REQUIRED ACTION: The line with "Click the 首付 37,170 summary item", the line with "The image size is (256, 205).", and all lines between them in the material below: return these exactly, and no others.

INFORMATION SUPPLIED:
┄┄┄┄┄┄
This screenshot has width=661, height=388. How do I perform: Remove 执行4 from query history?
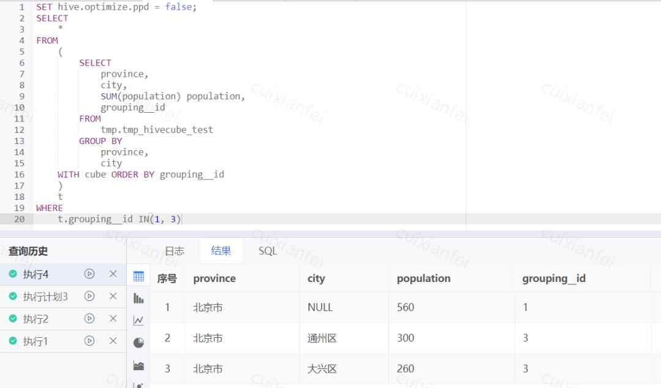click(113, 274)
┄┄┄┄┄┄
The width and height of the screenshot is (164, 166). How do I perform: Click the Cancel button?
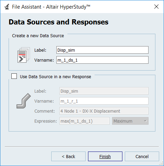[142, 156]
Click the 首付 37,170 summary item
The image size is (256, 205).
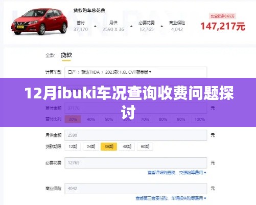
┄┄┄┄┄┄
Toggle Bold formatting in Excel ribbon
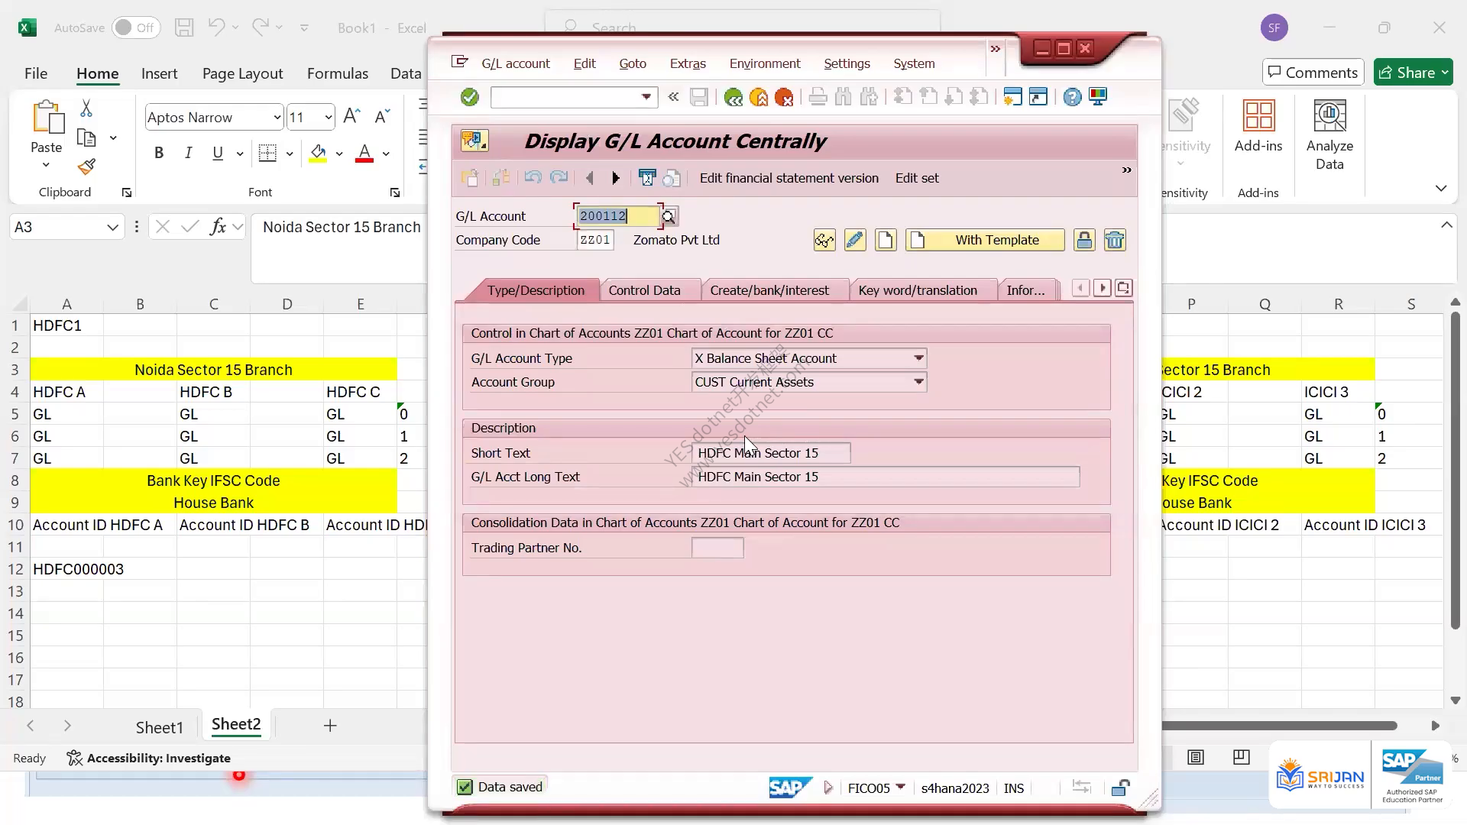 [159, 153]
┄┄┄┄┄┄
RESPONSE BELOW:
Click the 首付 37,170 summary item
The image size is (256, 205).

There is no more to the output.